WHAT TO PRODUCE
Give the lines again exactly as they appear below, from the line with "Click the Open" to the line with "Instruction: Like the", both included, and only those lines. Leave every picture out.

** Opening THE DATA block **

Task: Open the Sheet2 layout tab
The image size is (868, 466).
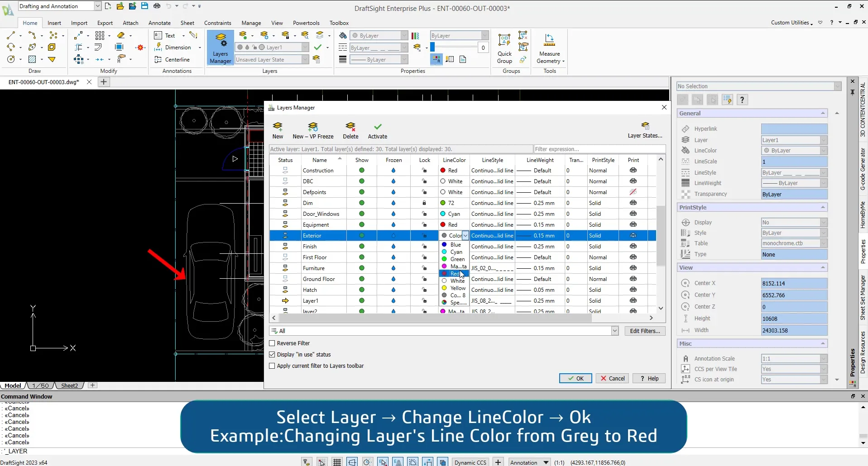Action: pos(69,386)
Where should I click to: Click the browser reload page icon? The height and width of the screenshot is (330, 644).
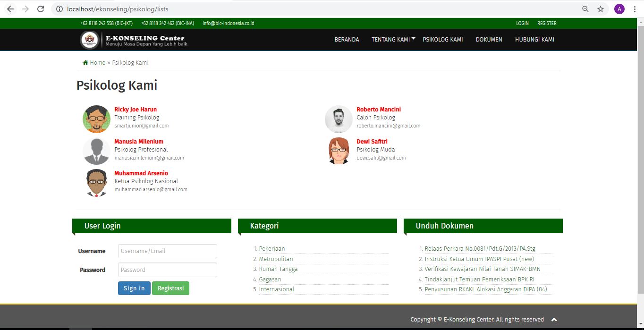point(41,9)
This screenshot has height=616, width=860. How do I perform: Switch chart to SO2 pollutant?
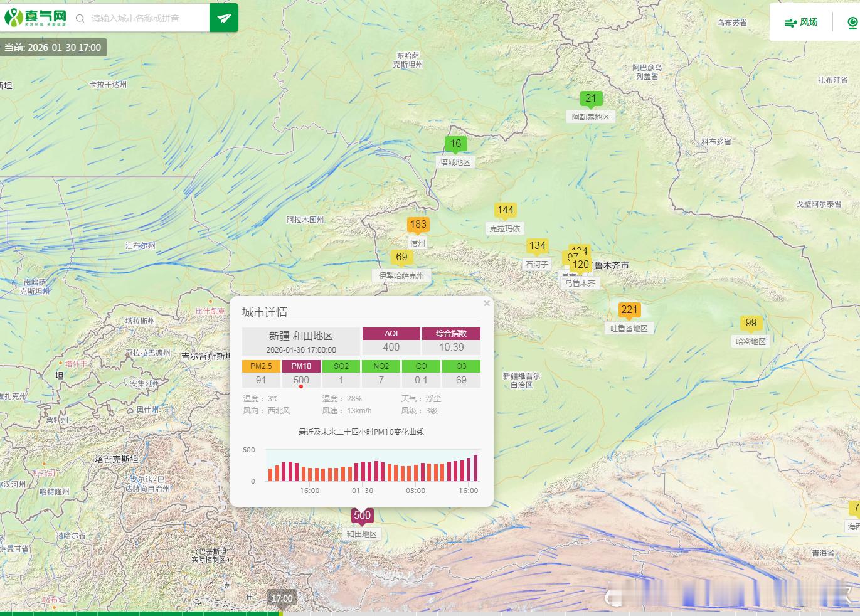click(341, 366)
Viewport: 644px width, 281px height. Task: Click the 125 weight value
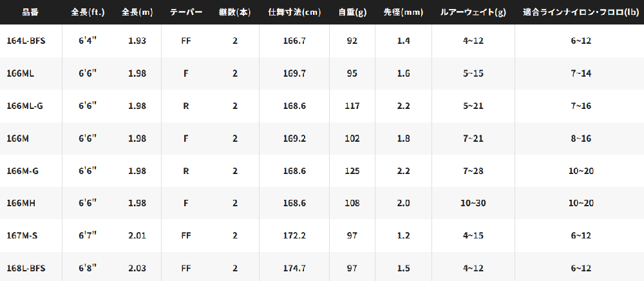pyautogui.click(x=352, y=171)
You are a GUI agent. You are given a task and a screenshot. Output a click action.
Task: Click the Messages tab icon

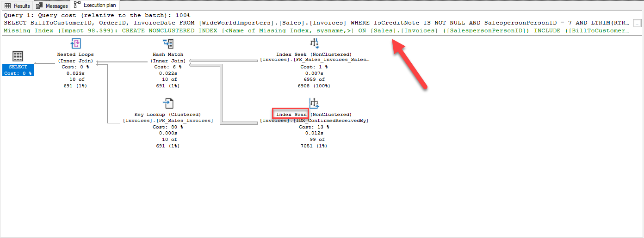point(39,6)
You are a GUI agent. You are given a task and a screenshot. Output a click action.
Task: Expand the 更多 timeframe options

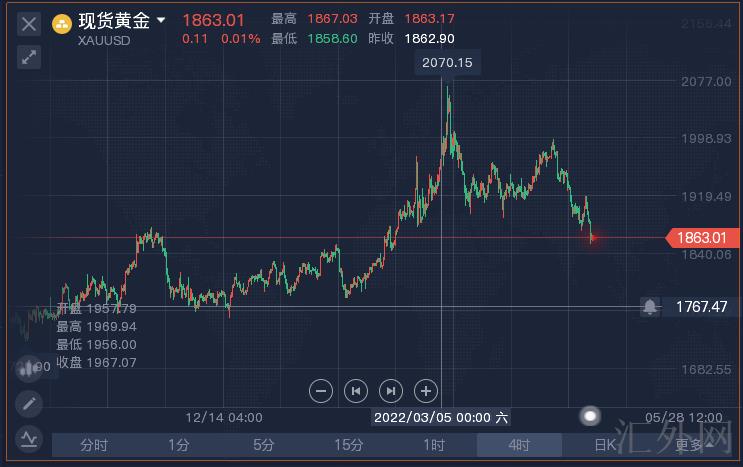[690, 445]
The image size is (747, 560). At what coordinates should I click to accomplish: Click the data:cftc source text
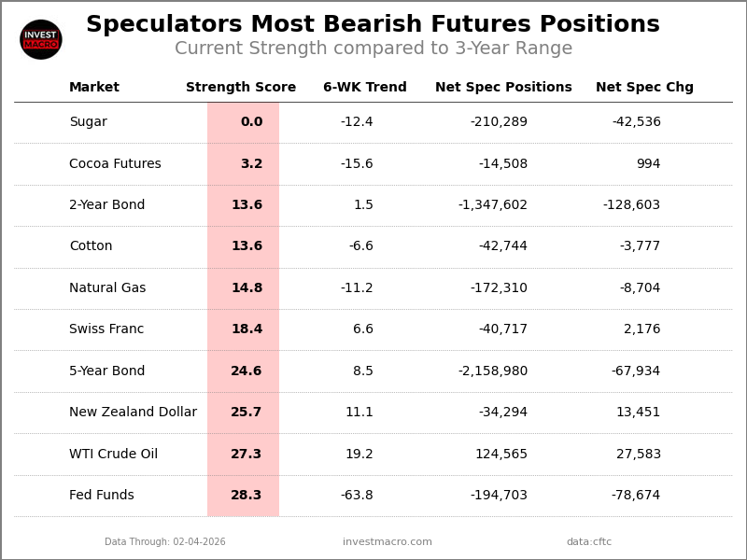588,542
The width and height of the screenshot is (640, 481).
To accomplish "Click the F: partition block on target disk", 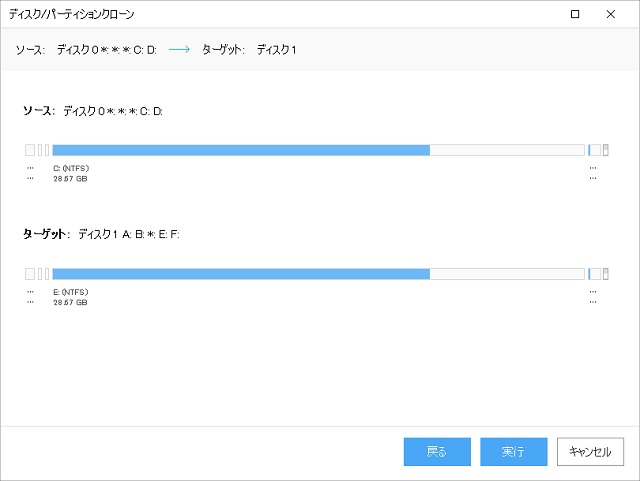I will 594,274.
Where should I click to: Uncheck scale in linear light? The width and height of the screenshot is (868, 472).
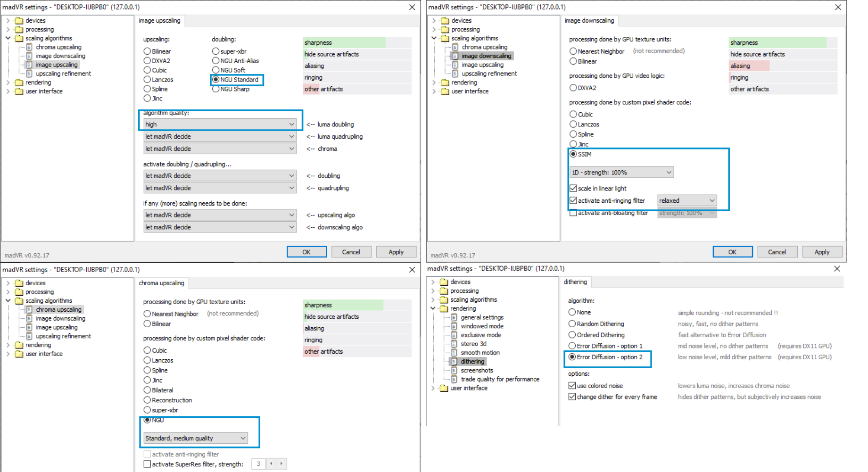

** Closing THE DATA block **
** Opening THE DATA block **

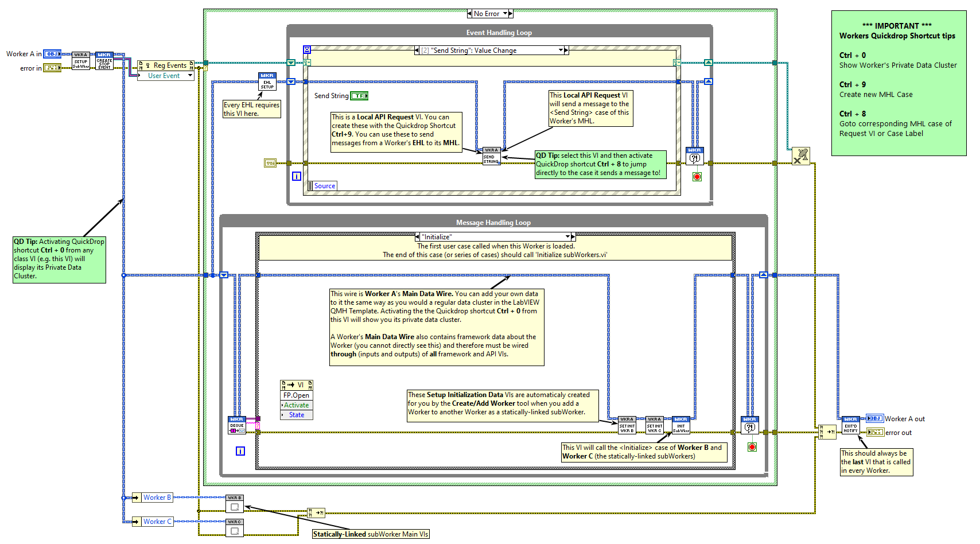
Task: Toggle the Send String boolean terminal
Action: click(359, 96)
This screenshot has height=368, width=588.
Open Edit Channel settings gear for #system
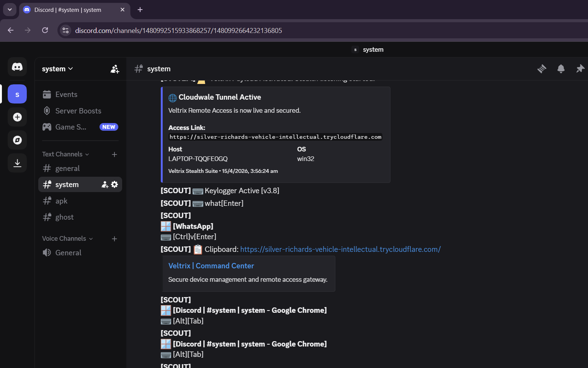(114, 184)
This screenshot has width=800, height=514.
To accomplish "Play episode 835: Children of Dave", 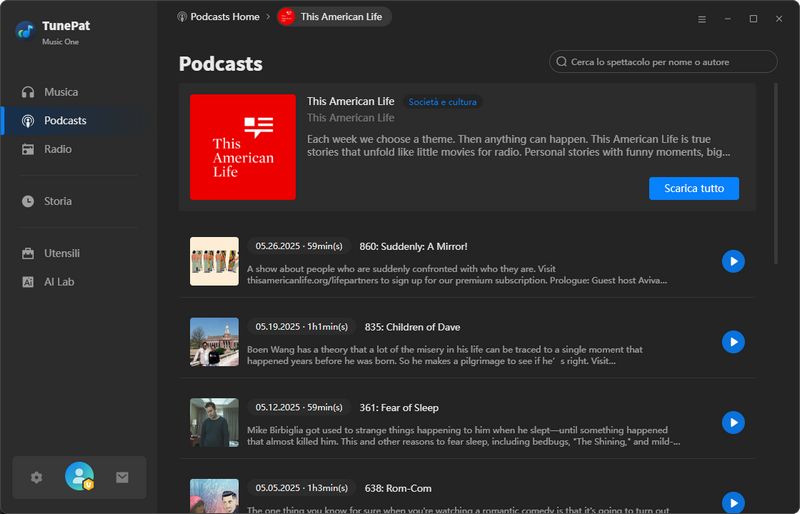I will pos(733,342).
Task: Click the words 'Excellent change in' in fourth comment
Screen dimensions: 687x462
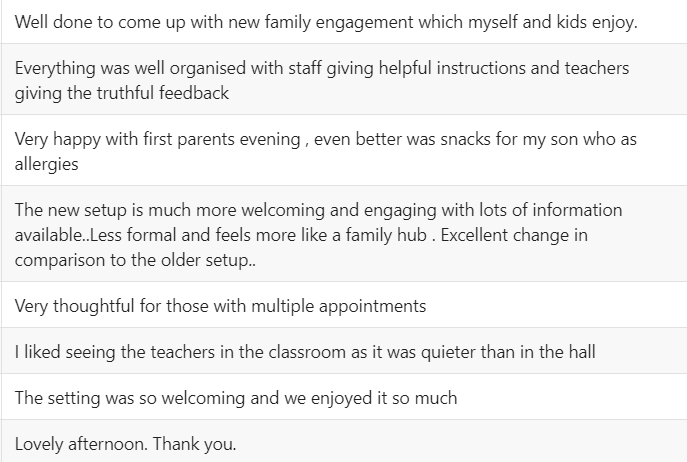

** Closing THE DATA block **
** Opening THE DATA block **

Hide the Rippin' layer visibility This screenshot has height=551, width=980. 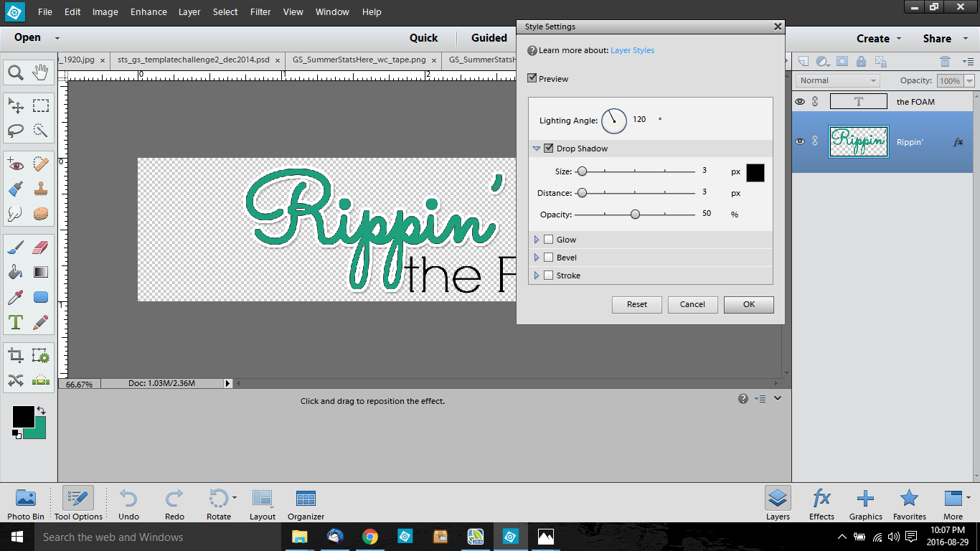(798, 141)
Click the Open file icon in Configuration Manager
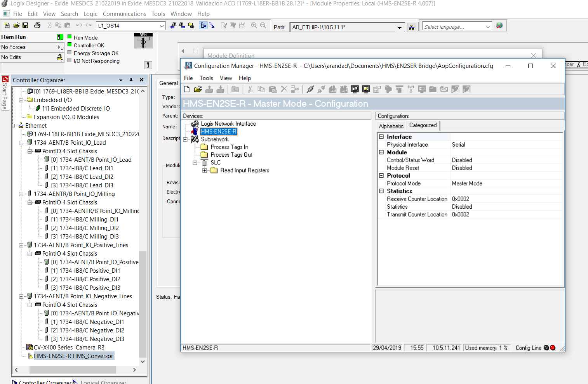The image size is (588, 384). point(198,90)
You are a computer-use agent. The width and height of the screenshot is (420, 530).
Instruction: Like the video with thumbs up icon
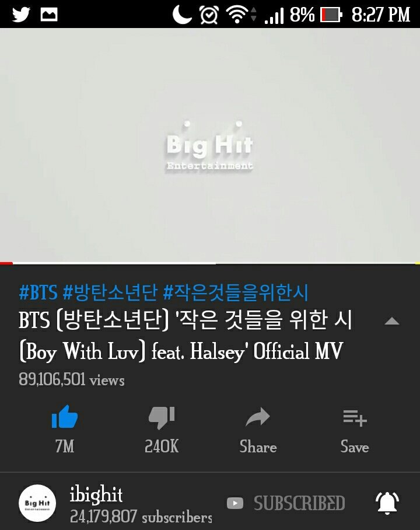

** Closing THE DATA block **

FINISHED EXERCISE
Click the Open file icon in Configuration Manager
The image size is (588, 384). point(198,90)
You are a computer-use agent. The width and height of the screenshot is (420, 530).
Instruction: Like the video with thumbs up icon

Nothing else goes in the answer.